### Your tasks
• 1. In the account of working from home, how long was the writer outside before walking back in and finding the oldest son at the computer?
• 2. Resume the account of working from home and the son's misuse of customer data, picking up right after its final sentence.

### Source text
I’m the accounting and credit manager at a mid-sized shipping company and over the past few months, almost all the staff are working from home. In view of keeping safe and well, working remotely has been both a blessing and a curse.
I have three teenage boys, 17,15, and 14 who are constantly on the move. Before the pandemic brought about the new cohabitating arrangement, they were very busy with all of their school and sports activities. Now unfortunately, we see each other a lot and living in a very small house, the only place where I felt I was able to do my work was at the kitchen table. Big mistake. One month ago, I had to suddenly go outside leaving my computer with a lot of customer personal data front and center on the screen.
When I walked back inside after about 20 minutes, I caught my oldest son looking at the screen and asked him, “What on earth are you doing?” He replied that he was just curious. I told him not to look at my computer screen because all of the information was confidential and going forward, to kindly respect my small working space.
Two weeks later, through a series of events that I can’t go into here, it was brought to my attention that my son tried to use the personal data of a 24-year old debtor that he had quickly noted down from my computer to obtain a driver’s license. His goal was to use the driver’s license as an I.D. to go into the bars once the pandemic’s restrictions were lifted. In discovering this, I was absolutely livid on so many levels. Not only did we violate the company’s data security protocols and this debtor’s personal information, I’m mad that my son was planning to go drinking illegally. What a mess.

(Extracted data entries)
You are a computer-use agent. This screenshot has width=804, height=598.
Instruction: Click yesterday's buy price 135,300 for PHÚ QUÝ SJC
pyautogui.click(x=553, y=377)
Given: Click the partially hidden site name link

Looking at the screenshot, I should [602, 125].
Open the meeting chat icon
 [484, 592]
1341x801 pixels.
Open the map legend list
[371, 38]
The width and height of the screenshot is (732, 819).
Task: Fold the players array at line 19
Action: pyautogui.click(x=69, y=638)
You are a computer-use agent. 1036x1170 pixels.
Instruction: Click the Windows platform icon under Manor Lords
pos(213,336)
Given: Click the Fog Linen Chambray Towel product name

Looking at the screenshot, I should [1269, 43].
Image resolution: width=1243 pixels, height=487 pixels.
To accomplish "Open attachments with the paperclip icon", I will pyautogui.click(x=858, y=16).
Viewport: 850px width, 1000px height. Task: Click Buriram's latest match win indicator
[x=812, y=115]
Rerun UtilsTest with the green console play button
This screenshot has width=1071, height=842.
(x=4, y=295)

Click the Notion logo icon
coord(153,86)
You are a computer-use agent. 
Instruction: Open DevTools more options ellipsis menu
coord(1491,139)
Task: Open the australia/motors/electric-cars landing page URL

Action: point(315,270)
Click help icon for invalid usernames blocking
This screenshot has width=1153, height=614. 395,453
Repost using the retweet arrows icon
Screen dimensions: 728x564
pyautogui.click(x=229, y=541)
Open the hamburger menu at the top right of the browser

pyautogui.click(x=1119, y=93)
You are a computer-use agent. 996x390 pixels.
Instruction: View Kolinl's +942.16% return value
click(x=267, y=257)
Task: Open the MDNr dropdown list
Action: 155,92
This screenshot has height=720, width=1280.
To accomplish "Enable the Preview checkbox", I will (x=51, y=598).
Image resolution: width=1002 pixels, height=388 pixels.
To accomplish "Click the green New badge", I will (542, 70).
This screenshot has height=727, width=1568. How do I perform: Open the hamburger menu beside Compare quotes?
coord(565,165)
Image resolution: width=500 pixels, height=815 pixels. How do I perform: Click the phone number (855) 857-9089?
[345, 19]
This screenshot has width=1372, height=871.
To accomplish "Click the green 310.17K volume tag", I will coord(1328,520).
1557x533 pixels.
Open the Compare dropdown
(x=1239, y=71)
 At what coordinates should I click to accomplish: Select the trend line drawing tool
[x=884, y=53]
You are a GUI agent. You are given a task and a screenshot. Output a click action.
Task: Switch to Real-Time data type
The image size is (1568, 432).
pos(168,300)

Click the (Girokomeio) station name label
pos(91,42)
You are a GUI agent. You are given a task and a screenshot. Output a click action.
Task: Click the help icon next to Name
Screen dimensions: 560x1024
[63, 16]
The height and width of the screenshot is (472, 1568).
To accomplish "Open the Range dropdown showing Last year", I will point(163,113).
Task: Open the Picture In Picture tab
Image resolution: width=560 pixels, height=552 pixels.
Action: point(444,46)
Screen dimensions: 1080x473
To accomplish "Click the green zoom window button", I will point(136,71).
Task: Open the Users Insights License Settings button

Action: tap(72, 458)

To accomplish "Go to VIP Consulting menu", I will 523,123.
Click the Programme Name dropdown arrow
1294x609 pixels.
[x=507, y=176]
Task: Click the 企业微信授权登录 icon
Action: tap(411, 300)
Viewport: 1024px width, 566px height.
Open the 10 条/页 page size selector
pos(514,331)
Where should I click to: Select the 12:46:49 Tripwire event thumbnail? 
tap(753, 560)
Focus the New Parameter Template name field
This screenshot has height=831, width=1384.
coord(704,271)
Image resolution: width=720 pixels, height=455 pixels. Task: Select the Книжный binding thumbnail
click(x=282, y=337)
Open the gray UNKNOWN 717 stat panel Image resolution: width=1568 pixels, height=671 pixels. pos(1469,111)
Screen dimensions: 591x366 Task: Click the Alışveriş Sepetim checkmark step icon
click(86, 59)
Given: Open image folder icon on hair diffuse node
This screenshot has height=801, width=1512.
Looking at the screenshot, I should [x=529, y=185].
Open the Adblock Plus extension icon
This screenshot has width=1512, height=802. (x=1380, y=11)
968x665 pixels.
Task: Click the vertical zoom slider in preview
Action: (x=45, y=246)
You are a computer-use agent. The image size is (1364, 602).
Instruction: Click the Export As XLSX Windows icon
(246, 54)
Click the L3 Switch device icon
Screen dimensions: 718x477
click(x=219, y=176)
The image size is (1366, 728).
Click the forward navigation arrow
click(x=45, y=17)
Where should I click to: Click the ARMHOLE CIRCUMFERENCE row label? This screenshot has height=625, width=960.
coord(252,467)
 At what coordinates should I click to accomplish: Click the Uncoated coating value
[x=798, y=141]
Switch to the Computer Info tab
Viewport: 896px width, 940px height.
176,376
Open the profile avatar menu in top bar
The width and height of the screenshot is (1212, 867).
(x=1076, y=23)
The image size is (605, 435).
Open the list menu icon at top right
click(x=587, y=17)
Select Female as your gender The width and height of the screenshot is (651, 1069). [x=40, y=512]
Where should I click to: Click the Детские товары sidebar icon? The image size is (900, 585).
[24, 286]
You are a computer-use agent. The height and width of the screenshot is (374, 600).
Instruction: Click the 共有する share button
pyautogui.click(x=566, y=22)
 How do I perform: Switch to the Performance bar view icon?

### Task-by-task answers
• 1. About 20 minutes.

• 2.
I still haven’t told my employer about this horrible data breach and I’m afraid of what their reaction will be. As a single parent, I need this job and I’m just feeling so horribly lost and up a creek without a paddle. What should I do?
Data Breach in Tallahassee
Dear Data Breach,
There’s no question that this is a real pickle and I’m sorry to hear it. As you well understand, especially in this very litigious environment, maintaining confidential customer/debtor information is absolutely imperative. Here are my thoughts.
1) It wasn’t your fault that your son was nosey, and now worse, his actions have put your household into financial and legal jeopardy. Unfortunately, many teenagers don’t think of these things and may only view their mischievousness as “cool.”
2) As difficult as it will be, set up a Skype meeting to tell your manager. I have no idea about your relationship and many other factors that could give you support in this situation, but I’m thinking that if they find out on their own about this data breach, then surely you could be in serious trouble.
3) I also don’t know about your home situation and don’t want to make a judgment about using the kitchen as your office, which by default can often be as chaotic as Grand Central Station. But is it possible to work in your bedroom or any other space where there’s privacy and security, especially where you can lock the door when you leave? Hopefully, this awful experience has forced you to set up a private and secure working area in your home.
4) Many companies that have asked their employees to suddenly work at home are probably having very similar issues. Confidential and proprietary data and information is not being kept secure. Like yourself, employees may have to attend to a crying child or answer an emergency call in which their attention is suddenly drawn away from their workstation. To minimize the data breach risk, many companies have installed software that senses when the user is away for more than a couple of minutes, in which the computer reverts to a login page status. This is one way that they are trying to maintain company and customer data confidentiality while letting their staff access and work with the data from their homes.
I hope the above gives you some guidance. Please let me know what happens.